练习说明
找出下面条目中所有包含字符串“Please”的行，并将这些行逐字抄出。

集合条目
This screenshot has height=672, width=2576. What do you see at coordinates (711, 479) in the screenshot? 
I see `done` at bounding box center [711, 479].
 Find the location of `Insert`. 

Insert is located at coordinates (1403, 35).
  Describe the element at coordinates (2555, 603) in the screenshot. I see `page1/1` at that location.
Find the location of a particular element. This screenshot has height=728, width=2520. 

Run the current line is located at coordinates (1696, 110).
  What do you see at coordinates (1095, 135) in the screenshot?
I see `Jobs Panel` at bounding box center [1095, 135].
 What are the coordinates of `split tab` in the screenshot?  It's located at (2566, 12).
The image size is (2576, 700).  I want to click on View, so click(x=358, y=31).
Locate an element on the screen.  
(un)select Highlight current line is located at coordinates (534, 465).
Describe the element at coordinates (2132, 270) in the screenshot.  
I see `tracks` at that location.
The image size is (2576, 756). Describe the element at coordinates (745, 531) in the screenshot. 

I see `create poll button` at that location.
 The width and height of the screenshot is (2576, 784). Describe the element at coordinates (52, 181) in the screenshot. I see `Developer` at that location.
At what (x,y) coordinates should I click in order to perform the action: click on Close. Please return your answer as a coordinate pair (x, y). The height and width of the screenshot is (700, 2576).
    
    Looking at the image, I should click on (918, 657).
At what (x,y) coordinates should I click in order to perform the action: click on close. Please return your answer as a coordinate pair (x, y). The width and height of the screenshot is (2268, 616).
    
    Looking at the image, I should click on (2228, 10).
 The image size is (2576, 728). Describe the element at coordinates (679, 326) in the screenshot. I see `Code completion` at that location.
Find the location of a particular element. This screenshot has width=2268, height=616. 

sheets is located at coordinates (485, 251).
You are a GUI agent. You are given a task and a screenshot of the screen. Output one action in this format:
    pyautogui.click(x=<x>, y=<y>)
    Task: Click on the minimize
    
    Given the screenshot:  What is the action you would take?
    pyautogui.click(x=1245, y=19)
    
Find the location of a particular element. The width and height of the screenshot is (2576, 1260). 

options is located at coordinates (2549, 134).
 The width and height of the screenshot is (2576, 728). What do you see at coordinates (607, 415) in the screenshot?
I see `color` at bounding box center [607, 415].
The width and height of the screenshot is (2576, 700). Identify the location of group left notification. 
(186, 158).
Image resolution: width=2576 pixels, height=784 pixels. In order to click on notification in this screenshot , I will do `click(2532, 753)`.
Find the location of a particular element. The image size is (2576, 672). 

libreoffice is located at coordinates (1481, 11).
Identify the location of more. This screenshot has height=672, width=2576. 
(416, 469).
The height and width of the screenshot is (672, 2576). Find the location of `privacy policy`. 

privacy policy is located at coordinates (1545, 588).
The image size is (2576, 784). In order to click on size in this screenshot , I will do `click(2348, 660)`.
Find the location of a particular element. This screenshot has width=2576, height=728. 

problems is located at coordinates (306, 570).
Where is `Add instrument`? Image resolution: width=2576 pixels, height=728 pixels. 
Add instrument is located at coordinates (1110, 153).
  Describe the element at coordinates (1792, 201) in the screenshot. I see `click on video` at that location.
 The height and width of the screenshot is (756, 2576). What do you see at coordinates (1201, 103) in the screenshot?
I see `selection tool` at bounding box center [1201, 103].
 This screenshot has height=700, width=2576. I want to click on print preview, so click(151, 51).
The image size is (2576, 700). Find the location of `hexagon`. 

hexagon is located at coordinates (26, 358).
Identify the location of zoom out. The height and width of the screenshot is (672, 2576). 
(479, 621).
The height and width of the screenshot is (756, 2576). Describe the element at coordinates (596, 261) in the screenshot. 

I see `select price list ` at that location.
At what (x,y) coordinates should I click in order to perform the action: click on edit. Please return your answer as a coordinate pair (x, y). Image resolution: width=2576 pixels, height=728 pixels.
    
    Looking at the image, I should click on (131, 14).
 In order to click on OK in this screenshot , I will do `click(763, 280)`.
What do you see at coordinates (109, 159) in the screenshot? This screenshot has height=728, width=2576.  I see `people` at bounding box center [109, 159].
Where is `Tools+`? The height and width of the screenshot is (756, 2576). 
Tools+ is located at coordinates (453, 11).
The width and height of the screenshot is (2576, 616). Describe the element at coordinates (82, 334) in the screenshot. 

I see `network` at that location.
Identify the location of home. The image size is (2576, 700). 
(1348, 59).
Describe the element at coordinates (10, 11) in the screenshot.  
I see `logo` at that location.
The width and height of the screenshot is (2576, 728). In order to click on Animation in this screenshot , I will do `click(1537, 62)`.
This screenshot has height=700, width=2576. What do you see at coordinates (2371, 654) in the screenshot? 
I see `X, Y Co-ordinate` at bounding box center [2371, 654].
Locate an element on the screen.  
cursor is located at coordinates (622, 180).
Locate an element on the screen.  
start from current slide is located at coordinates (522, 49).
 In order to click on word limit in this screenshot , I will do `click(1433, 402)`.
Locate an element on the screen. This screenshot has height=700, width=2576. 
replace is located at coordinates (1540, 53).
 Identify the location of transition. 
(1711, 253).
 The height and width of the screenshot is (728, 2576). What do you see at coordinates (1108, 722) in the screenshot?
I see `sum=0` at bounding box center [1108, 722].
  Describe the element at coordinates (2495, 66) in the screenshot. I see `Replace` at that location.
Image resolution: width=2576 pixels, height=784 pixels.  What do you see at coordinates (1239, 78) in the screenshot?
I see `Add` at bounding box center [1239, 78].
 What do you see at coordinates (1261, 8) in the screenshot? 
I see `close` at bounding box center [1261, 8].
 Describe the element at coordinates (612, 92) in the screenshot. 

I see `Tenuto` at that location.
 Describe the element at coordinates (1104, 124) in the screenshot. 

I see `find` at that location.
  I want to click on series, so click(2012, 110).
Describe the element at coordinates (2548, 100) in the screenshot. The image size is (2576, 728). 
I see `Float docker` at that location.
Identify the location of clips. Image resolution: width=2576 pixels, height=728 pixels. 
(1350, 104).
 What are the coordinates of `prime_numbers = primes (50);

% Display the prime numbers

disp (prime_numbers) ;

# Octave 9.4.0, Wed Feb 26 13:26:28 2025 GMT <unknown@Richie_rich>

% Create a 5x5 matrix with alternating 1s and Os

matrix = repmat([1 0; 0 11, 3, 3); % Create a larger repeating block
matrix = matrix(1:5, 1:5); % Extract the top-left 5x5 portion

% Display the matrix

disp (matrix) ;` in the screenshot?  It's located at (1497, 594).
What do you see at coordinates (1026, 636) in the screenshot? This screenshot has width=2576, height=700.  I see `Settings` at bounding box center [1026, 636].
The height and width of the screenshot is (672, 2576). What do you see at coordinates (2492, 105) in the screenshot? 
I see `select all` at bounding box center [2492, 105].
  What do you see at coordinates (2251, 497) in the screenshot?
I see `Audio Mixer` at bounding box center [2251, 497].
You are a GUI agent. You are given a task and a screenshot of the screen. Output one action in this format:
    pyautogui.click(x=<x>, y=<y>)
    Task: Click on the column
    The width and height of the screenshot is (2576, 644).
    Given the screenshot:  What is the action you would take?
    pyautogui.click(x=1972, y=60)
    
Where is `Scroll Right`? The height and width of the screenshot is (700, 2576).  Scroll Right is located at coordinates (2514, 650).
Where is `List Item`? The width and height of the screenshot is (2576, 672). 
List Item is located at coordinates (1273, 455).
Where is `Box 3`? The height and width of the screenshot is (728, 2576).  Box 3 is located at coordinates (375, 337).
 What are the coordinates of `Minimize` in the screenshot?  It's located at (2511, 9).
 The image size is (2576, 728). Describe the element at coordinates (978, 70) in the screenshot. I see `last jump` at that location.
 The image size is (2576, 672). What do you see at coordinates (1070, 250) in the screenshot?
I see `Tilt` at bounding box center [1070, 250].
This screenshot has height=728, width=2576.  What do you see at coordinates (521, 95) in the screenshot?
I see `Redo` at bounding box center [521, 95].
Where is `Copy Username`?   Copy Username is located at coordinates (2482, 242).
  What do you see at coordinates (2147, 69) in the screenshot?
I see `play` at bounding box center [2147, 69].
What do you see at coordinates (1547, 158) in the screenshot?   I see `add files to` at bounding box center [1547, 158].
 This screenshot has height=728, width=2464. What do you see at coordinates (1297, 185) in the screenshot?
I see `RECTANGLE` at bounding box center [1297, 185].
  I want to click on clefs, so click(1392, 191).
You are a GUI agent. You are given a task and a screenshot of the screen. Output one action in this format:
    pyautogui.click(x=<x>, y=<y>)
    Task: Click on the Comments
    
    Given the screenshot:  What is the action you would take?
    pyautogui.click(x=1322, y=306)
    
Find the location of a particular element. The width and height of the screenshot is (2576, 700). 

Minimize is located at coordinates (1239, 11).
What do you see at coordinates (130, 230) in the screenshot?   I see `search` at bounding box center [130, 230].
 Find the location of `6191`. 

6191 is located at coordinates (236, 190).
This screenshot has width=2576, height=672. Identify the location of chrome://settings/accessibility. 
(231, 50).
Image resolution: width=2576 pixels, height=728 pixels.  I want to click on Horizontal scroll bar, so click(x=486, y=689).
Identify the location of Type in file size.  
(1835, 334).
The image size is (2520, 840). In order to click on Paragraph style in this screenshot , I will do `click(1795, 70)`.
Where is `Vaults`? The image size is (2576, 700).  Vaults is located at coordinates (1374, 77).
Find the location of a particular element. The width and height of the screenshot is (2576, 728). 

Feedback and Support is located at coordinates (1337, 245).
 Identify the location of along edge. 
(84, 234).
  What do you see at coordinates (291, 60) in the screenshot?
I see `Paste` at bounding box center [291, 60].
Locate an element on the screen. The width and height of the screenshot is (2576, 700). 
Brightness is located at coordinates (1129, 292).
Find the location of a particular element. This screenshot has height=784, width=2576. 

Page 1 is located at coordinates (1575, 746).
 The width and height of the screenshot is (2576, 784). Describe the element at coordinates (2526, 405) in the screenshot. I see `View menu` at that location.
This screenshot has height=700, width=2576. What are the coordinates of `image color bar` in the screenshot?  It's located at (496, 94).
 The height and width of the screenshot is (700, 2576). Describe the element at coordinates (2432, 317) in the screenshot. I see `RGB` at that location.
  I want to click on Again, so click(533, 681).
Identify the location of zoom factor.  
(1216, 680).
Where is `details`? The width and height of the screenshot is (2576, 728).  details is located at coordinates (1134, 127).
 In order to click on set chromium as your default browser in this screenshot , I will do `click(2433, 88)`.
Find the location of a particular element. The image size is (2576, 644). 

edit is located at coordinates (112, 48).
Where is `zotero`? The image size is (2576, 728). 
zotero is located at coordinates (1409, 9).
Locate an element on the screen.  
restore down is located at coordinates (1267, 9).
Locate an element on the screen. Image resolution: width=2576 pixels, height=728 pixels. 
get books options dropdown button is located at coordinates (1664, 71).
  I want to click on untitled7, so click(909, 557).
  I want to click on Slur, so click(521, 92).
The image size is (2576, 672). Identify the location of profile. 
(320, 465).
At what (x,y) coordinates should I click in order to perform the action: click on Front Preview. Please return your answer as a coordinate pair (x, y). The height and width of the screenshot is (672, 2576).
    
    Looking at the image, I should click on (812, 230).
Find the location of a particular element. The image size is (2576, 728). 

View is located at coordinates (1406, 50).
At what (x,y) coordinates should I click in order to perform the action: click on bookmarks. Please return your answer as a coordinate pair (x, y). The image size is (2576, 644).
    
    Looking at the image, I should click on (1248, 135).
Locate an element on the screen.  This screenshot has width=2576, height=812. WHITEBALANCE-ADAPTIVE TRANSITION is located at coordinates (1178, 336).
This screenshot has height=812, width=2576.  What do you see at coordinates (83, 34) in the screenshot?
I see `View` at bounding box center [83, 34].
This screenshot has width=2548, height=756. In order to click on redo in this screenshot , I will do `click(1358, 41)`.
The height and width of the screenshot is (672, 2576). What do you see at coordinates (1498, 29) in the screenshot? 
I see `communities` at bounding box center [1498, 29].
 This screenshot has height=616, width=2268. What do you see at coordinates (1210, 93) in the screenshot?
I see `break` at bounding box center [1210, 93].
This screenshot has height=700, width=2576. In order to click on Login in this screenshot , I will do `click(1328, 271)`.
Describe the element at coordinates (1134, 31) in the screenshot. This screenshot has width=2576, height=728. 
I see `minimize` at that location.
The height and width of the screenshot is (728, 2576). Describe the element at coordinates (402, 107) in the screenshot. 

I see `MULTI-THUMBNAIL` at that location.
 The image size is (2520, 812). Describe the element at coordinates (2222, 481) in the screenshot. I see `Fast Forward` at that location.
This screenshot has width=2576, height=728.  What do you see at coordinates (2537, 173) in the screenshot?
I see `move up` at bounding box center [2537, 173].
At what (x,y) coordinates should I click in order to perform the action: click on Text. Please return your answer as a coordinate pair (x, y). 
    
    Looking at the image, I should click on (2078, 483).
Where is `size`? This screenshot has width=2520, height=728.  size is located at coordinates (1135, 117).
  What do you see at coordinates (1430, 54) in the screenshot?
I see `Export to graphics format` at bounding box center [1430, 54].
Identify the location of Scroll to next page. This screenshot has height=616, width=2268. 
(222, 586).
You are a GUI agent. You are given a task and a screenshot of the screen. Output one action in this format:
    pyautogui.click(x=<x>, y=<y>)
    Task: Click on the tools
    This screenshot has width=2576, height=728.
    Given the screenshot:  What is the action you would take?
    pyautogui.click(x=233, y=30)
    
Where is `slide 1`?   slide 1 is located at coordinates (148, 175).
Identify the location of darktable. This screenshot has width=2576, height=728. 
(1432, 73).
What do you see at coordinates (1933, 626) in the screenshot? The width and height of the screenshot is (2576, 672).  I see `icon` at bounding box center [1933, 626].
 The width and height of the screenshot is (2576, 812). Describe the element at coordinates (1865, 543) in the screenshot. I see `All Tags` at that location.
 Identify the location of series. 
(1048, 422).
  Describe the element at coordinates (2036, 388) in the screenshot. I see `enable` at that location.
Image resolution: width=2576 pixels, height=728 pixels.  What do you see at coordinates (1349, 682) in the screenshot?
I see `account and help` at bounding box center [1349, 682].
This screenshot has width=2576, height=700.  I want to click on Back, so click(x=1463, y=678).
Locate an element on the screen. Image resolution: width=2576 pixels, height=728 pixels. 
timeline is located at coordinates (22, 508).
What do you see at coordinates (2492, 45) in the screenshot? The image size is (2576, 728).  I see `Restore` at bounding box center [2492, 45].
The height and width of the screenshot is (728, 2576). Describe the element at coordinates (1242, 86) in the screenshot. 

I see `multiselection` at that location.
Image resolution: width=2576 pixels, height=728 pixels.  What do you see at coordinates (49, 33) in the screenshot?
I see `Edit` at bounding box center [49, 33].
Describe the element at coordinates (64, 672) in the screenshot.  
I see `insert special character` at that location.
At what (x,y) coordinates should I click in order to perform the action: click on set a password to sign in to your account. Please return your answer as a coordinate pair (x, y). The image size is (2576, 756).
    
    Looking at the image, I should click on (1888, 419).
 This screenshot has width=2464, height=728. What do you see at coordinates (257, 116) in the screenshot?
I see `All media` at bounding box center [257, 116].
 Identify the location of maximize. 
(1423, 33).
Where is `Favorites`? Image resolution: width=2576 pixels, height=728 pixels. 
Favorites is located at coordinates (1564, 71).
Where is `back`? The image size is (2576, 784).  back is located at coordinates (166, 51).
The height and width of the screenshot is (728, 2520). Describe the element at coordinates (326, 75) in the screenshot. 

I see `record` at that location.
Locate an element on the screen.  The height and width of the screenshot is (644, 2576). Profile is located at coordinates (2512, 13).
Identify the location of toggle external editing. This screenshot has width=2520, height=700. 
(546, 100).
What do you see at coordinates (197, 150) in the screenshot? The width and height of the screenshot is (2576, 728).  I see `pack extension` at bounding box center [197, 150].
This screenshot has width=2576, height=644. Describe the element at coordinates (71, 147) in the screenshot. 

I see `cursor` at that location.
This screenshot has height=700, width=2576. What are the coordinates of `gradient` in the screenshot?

输出结果
At what (x,y) coordinates should I click in order to perform the action: click on Close. Please return your answer as a coordinate pair (x, y). The height and width of the screenshot is (700, 2576).
At what (x,y) coordinates should I click in order to perform the action: click on close. Please return your answer as a coordinate pair (x, y). The width and height of the screenshot is (2268, 616).
At what (x,y) coordinates should I click in order to perform the action: click on edit. Please return your answer as a coordinate pair (x, y). Image resolution: width=2576 pixels, height=728 pixels.
At what (x,y) coordinates should I click in order to perform the action: click on Front Preview. Please return your answer as a coordinate pair (x, y). The height and width of the screenshot is (672, 2576).
At what (x,y) coordinates should I click in order to perform the action: click on bookmarks. Please return your answer as a coordinate pair (x, y). The image size is (2576, 644).
At what (x,y) coordinates should I click in order to perform the action: click on Text. Please return your answer as a coordinate pair (x, y). 
At what (x,y) coordinates should I click in order to perform the action: click on set a password to sign in to your account. Please return your answer as a coordinate pair (x, y). The image size is (2576, 756).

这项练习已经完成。